1. Vocalize the vision. Ministry leaders have the responsibility of telling others where the ministry is headed and what the ministry can become. Some ministry leaders actually originate the vision (church planters, for example) while others are the primary vocalizers of what the ministry is all about. Leaders must often tell others where they are headed and invite them to join them in the journey.
2. Lead healthy change. Every ministry and every church faces change. Change is inevitable. Leading healthy changes in ministry is a critical task for leaders. They need to know what to change (and why) and how to make those changes in healthy and God-honoring ways. No change leads to stagnation. Unhealthy change leads to chaos. Healthy change leads to effectiveness.
3. Model the expectations. Ministry leaders cannot help but be models and examples. What they do- even more than what they say- sets a tone for the ministry. Want others in your ministry to be evangelistic? Be evangelistic. Want others to be servant leaders? Be a servant leader. Use words to set expectations. But be an example of what you want from others as well.
4. Make difficult decisions. “The buck stops here,” said President Harry Truman famously. Leaders are the ones ultimately who make the hard decisions. Good decision makers get counsel, of course. They base decisions on sound information, of course. But sometimes a decision has to be made. That is what leaders do.
5. Enlist and de-enlist. One of the biggest jobs for many ministry leaders is enlisting people (often volunteers) to participate in the ministry. Finding, training and encouraging those participants is critical. And, there are times when volunteers or staff are in the wrong place for their gifts, or, perhaps, their behavior is unacceptable for ministry participants. Occasionally, people have to be moved or removed from their position.
6. Connect with staff and volunteers. The care and feeding of ministry staff and volunteers is an important part of most ministries. Those overseeing the small group ministry of a church need to be trainers and encouragers of their teachers. Personal connections with volunteers both encourage right behavior and discourage dissension and poor performance.
7. Connect with guests and newcomers. Having been a visiting guest at churches, I know how important it is to have someone warmly and intentionally greet me. Pastors and ministry leaders need to understand the value of intentionally connecting with guests. Set the example for others in your church by being friendly, not just to your friends, but to those who are guests. Be kind, interested and empathetic to those visiting your place of ministry.
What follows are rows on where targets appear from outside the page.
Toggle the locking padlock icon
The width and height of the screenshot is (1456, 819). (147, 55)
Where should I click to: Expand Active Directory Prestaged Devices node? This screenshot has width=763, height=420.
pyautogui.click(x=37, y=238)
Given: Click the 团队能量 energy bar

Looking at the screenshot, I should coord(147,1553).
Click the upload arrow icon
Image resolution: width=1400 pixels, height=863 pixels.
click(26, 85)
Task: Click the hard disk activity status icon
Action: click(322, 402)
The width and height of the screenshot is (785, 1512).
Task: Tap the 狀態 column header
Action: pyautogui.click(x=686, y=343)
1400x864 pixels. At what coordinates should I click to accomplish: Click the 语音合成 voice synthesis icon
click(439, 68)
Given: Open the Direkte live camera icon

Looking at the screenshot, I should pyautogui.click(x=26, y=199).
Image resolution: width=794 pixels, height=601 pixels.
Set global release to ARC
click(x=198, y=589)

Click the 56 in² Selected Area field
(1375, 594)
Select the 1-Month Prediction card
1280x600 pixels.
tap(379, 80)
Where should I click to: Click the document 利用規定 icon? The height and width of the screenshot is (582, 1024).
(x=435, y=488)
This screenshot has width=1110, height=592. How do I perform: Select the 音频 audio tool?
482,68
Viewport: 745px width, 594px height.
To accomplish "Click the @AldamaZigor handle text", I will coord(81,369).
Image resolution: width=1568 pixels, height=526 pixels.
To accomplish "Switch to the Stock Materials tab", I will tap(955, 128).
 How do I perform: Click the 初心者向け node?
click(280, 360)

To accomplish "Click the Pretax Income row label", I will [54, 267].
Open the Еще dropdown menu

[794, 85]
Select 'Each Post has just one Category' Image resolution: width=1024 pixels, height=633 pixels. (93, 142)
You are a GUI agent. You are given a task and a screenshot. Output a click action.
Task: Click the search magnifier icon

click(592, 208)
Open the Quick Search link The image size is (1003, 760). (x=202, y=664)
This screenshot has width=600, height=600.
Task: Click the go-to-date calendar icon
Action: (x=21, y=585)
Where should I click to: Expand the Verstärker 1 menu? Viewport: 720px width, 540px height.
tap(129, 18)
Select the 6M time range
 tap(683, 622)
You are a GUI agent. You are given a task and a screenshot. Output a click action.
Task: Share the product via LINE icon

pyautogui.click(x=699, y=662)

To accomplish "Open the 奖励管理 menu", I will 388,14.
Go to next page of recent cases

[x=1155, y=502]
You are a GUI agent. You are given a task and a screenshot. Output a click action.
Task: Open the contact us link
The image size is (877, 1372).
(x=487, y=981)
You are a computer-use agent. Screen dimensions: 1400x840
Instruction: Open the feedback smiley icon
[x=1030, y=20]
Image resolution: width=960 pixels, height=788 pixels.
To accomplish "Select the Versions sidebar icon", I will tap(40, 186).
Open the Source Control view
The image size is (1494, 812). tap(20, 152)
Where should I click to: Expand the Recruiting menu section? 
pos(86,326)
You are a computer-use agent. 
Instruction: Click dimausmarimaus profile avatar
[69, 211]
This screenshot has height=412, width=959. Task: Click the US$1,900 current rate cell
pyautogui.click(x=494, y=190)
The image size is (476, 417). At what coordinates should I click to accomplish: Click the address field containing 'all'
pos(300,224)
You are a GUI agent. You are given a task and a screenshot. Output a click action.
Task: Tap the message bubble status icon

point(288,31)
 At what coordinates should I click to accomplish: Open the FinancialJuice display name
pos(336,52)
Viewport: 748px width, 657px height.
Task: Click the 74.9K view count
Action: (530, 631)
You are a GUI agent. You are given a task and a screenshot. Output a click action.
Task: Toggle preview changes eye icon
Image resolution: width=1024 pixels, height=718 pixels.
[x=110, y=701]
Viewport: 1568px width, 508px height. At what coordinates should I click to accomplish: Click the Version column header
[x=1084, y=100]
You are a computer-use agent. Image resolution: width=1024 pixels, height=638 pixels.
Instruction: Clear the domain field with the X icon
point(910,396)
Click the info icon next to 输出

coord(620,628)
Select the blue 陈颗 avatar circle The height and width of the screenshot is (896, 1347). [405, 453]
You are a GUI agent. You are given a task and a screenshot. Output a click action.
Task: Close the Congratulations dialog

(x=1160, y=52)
8. Prioritize the priorities. Leaders tell others what really matters. By what they say, do and reward, leaders tell others what things are truly valued. Ministries can easily become focused on secondary issues. Leaders are always reminding others about what matters most.
9. Calm the turbulent and stir up the complacent. Wise leaders calm overreactions and misunderstandings. They learn how to lovingly confront when necessary and to do so in kind and helpful ways. But they also know the danger of complacency and they stir up those waters. They want both unity and passion. The combination of those two characteristics is powerful.
10. Define the win. How does a ministry know if it is successful? How do volunteers know if they are doing what they should? Leaders define that victory. If they want the ministry to grow, they celebrate growth. What they talk about, celebrate, encourage and model helps others know what is expected of them if they are to accomplish what needs to be done.
11. Organize for effectiveness. Organization, or lack thereof, can help or hinder the long-term effectiveness of any ministry. Become overly mired in bureaucracy and you will move at a glacial pace. Be disorganized and you will miss opportunities. Healthy organization allows ministries to thrive and expand.
12. Go after people for God’s glory. Good ministry leaders are active, not passive. They don’t just talk about outreach, they reach out. Intentionality about reaching people trumps meetings to talk about reaching people. Too many ministry leaders are passive in this area. Actively going after people matters. And, long-term effectiveness happens when it is done for the right reason- to glorify the Lord himself.
Ministry is about action. We don’t just talk ministry, we do ministry. Ministry leaders have something great to do and something big to accomplish. If you are a ministry leader- a pastor, teacher, men’s or women’s ministry head, youth leader, etc.- understand what you are to do and God will do his great work in and through you!